戦闘中、私はガザ地区勤務の他の同僚と共に、一時的にエルサレムに配置されました。UNRWAによるガザ地区内での緊急支援活動を外から支援するために、人員が必要だったからです。

私のエルサレムでの主な仕事の一つは、ドナーへの対応でした。UNRWA向けに支援を表明してくれたドナーと緊密に連絡を取り、ガザ地区内で活動する同僚からの情報をもとに、ガザが何をいつまでにどれくらい必要とし、支援物資をどこに輸送してもらうか、という情報を発信し続けました。各国政府、NGO、一般企業や個人から提供された人道支援物資は続々と到着し、これらをいかに迅速かつスムースにガザ地区内に輸送するかが大きな課題となりました。戦闘という非常事態だけでなく、イスラエルによる継続的な封鎖が、ガザへの支援物資の搬入を阻んでいたからです。

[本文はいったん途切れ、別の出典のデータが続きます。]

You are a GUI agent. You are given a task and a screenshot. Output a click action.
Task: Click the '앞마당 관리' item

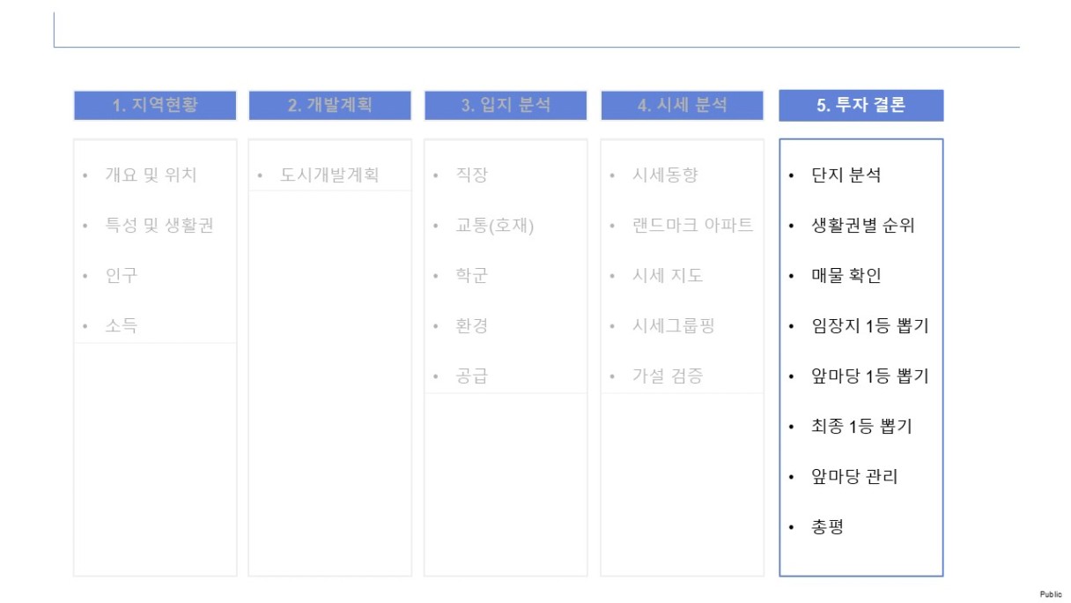coord(854,476)
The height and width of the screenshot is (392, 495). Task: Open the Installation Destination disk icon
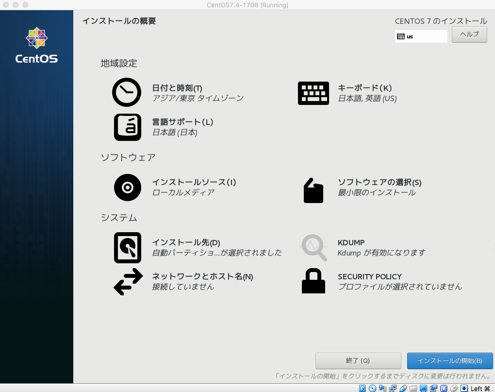[x=127, y=247]
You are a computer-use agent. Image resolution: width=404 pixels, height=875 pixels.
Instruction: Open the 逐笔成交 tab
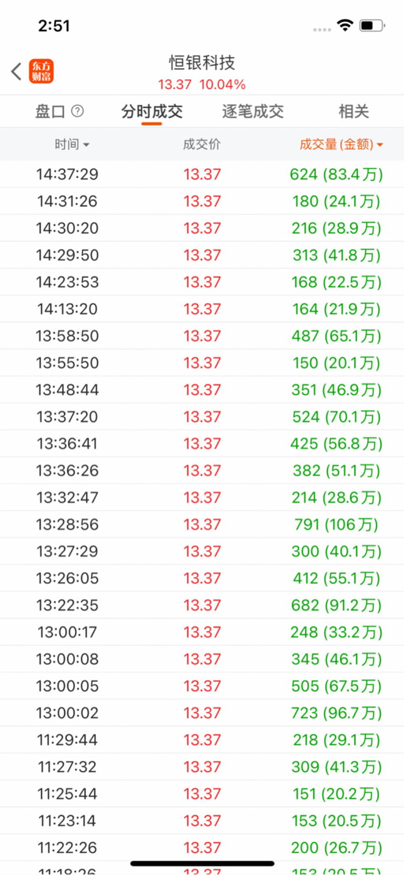click(253, 111)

ガザ地区への物資輸送は、陸路でのみ可能です。戦闘当時、イスラエルへ通じる4つの物資用検問所のうち、開いていたのはケレム・シャロームのみで、最大の物資搬出入口であるカルニ検問所は閉鎖されたままでした。このケレム・シャローム検問所を通じて、一日およそトラック100台分ほどの援助物資の搬入が許可されていました。そのうち、UNRWAが与えられた枠は約60台分。当時ガザ地区では、何万人もの避難民が発生していました。UNRWAは戦闘中に、UNRWAが運営する学校の校舎や他の施設を住民のための緊急避難シェルターとして開放していましたが、その数は最も多いときで50箇所。受け入れた避難家族は8,000を超え、避難民の数は5万人に迫る勢いでした。住民が緊急に支援物資を必要としている状況下で、トラック60台分という枠は十分ではありません。しかも戦闘状況によって、検問所は不定期に閉鎖され、開いているときでも、セキュリティ・チェックその他諸事情によりトラック60台分の貨物がその数字通りに搬入されることはまずありませんでした。

こうした中、2009年2月上旬に日本政府からの支援物資の第一陣のマットレスがガザに到着しました。届いたマットレスは、2月8日に配布されました。配布した場所は、ガザ地区北部のイズベド・アベド・ラッボで、今回の軍事行動で最も被害が大きかった地区の一つです。およそ2000人以上の人々が家を失い、現場は住居の瓦礫の山と化していました。すぐ近くにある工場地帯も破壊され、その被害は現在もそのままの状態が続いています。

現場に並ぶ人々の険しい表情から、今回の戦闘がいかに彼らの生活を破壊し、苦難を強いているかが伺え、安易に声をかけるのがためらわれました。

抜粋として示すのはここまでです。